Lake Austin Fine Arts Closes Gallery
A couple of years ago, Kevin Kaplan wanted to "bring the art world of New York to Austin audiences," and to that end he opened a gallery featuring stunning photography from around the world. Over a period of 21 months, that gallery, Lake Austin Fine Arts, produced a dozen major exhibitions with work by more than 50 renowned photographers, winning Kaplan the attention and acclaim of the city's fine art photography lovers, including those in the Austin Critics Table, who nominated Lake Austin for best gallery and best exhibition over two years and awarded it "Best Gallery, Body of Work" for the 2000-01 season. That glorious run came to a close on June 8,2002, when Kaplan closed the doors to the Davenport Village home of the gallery. Blame for the closing falls on the usual suspects -- the economic downturn and a drop in foot traffic since September, combined with a still-pricey location -- but though the gallery is finished, Lake Austin will live on as a private art dealership, offering corporate consulting and curatorial services. Some works from its inventory will even be displayed occasionally at Aqua Modern on South Congress. For more info, call 347-9233 or visit www.lakeaustinfinearts.com.
The Write Stuff
The news just gets better and better for Austin playwright-on-leave C. Denby Swanson, who has spent the past year as a Jerome Fellow at The Playwrights' Center in Minneapolis. First, her short play, 178 Head, was produced as part of the City Theatre Summer Shorts Festival in Florida this summer, and the drama about a farmer who is losing his herd of cattle was labeled a "highlight" of Program A in the Ft. Lauderdale Sun Sentinel review (though the playwright, whose first name is Colin, was misidentified as "C. Colin Denby" ). Swanson's full-length play Death of a Cat was a semifinalist for the National Playwrights Conference at the Eugene O'Neill Theater Center in Connecticut, and her play Mae (the third of her "old lady" plays of which the Austin-produced Waterless Places was first), has been accepted for PlayLabs 2002 at the Playwrights' Center. And she's been awarded a McKnight Advancement Grant. It allows her to stay in residence in Minneapolis one more year -- our loss! -- where she'll work on a new play about reproductive technology titled A Brief History of an Extraordinary Birth of Rabbits. Swanson hasn't given up her Austin ties; she was here in March leading a workshop for Austin Script Works and will return later this month for a visit. Congratulations, Colin.

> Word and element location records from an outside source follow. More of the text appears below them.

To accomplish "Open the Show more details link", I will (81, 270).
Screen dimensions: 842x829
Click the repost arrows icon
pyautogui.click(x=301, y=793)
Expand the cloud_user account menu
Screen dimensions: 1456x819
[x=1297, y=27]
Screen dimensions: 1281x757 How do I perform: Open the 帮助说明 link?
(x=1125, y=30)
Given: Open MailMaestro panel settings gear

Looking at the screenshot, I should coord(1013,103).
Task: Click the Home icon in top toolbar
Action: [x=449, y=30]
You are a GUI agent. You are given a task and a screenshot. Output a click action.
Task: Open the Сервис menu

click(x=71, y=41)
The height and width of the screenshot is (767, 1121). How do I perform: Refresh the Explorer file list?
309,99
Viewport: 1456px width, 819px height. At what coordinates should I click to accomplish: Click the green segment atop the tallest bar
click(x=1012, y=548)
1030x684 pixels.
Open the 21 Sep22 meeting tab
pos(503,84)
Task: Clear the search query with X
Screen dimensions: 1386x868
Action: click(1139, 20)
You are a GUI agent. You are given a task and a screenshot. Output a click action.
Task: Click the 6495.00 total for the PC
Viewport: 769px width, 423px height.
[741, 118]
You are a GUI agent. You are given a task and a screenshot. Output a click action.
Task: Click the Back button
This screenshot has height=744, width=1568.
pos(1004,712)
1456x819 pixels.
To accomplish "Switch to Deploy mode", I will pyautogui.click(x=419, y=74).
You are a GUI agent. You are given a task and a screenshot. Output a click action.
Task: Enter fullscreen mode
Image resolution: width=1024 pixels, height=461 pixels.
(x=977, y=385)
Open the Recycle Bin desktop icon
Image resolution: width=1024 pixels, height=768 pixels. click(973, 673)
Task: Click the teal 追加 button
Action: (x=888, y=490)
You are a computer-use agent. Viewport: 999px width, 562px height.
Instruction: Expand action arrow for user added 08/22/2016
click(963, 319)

Speaking of busy playwrights, Dan Dietz has had another of his plays produced outside the city. The Critics Table nominee for Tilt Angel is enjoying a new run of his meditation on the life and myth of Jesse James, Blind Horses -- originally produced at the UT Department of Theatre & Dance -- courtesy of Tooth & Nil Theatre Company, a group filled with Austin expatriates, at St. Mark's Theater in New York. The show opened May 30, and in a review on www.nytheatre.com, critic Martin Denton wrote that "Blind Horses is ambitious and relentless and fascinating," "a most intriguing play; and if it doesn't quite follow through with clear answers to the questions it poses, it nevertheless succeeds splendidly as wake-up call, provocation, and -- importantly -- entertainment." He goes on to say that the production, "directed by Jonathan Mazer, is excellent, featuring a riveting central performance by [former Austinite] Travis York as Jesse James." The show closes this Sunday, June 23.